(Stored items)
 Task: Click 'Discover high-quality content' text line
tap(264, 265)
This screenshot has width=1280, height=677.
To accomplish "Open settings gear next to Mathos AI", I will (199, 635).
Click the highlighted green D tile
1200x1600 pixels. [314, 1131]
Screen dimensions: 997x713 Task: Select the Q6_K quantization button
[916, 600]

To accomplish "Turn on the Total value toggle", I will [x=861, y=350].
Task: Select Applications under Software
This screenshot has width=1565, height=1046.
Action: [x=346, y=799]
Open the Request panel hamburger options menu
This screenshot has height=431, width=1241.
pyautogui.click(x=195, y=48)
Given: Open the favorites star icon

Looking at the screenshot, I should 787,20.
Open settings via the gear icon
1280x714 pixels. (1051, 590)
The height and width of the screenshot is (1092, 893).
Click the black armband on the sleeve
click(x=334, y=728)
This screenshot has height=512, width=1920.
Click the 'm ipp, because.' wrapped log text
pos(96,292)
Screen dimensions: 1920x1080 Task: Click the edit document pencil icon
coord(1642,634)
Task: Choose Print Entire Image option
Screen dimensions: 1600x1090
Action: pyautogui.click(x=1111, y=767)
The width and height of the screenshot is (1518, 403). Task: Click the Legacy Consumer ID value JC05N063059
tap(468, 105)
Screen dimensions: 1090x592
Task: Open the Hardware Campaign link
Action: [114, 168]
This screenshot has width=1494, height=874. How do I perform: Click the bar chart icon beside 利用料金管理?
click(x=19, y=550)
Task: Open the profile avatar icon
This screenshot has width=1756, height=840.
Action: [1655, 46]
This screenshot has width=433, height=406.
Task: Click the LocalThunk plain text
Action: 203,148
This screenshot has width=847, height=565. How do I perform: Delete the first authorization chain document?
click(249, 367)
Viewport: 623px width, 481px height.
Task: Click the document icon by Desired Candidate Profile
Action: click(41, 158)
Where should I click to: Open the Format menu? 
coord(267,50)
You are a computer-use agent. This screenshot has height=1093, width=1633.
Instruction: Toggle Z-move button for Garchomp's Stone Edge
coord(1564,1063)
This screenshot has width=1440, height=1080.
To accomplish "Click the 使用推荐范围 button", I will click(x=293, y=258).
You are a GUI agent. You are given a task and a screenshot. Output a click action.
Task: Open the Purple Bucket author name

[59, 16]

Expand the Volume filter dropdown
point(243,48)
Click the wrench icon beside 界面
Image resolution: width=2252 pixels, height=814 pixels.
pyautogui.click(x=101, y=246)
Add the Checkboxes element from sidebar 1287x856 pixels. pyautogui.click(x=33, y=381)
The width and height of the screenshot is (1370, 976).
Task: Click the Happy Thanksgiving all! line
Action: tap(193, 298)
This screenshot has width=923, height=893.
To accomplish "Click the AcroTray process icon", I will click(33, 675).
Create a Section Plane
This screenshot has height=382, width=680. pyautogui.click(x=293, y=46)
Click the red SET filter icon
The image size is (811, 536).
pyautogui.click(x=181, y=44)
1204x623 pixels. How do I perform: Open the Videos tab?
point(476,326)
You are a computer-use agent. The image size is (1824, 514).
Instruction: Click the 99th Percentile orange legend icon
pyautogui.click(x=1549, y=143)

- **Activity**: Each line of the data that has the string "will" should be returned.

- **Completed exercise**:
To accomplish "Open settings gear next to Mathos AI", I will (199, 635).
To accomplish "Turn on the Total value toggle", I will [x=861, y=350].
To accomplish "Click the 使用推荐范围 button", I will click(x=293, y=258).
To accomplish "Click the AcroTray process icon", I will click(33, 675).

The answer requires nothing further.